On the other hand, according to the constitutive school recognition of the claimant state creates statehood. So, in the controversial Palestinian situation, about 138 states recognise Palestine as a State, but is not so recognised by some 50 other states. Is it a state only for those that recognise it, and not for others? That is a most undesirable situation. A preferable position would be for an independent non-political body made up of experts to determine claims of statehood on the basis of the objective factual criteria set out in the Montevideo Convention. Of course, the experts must not be compromised by perceptions of bias or other political issues.

Many interesting and tough legal questions arise in the context of secession of and the recognition of states. For example, how exactly are each of the four Montevideo criteria to be evaluated? So, on the issue of permanent population no minimum population size is required. More than 50 states have populations of less than one million. Tuvalu and Nauru, both independent sovereign states which enjoy a full vote in the UN General Assembly because they are member States, have less than 15 000 inhabitants each. Compare that to India which also has one vote, but has a population of 1.3 billion. Microstates are now accepted as full individual sovereign members of the international community.

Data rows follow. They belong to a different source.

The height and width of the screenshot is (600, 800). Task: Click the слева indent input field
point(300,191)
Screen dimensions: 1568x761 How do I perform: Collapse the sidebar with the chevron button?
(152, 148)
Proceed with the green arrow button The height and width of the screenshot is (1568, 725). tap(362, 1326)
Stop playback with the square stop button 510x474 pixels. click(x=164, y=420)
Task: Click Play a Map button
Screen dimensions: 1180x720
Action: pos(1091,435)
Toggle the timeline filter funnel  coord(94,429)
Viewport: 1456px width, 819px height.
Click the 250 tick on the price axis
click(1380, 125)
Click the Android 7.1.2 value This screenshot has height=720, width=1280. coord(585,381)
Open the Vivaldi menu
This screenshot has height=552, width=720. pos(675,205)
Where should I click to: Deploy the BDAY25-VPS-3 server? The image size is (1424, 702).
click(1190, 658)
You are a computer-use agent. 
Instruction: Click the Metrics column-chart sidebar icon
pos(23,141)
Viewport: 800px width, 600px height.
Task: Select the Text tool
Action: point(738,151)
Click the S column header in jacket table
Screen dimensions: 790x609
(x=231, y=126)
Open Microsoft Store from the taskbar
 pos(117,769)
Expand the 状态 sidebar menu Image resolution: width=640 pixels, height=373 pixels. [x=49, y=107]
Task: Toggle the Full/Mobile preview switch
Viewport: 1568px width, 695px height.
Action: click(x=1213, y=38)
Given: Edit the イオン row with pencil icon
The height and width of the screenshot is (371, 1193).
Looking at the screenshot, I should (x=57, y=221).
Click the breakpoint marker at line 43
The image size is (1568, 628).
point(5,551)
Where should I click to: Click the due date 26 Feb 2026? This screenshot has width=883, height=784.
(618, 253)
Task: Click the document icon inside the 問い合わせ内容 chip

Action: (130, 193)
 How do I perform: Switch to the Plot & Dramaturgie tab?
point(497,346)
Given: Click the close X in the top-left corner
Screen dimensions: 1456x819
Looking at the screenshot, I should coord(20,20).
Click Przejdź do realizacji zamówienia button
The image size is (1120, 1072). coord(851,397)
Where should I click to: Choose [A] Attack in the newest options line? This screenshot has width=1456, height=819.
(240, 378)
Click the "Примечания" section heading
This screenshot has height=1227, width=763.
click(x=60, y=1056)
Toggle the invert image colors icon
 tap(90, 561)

The only thing that is certain is that just as the political map of the world has shifted radically and many times over the centuries, so it will change again and again in the future. Bearing in mind the increasingly interdependent world we humans inhabit the real question is what makes sense and is sustainable. Climate change, global pandemics (such as COVID-19), mass migration of humans, international terrorism and other criminality, space exploration and rapidly growing technology and interconnectedness require and demand that a globally integrated response and approach to governance of these issues.

The key challenge that will arise is how the nation state fits in to this global approach. And linked to that challenge is the tough issue of which groups claiming to be independent countries deserve recognition and statehood.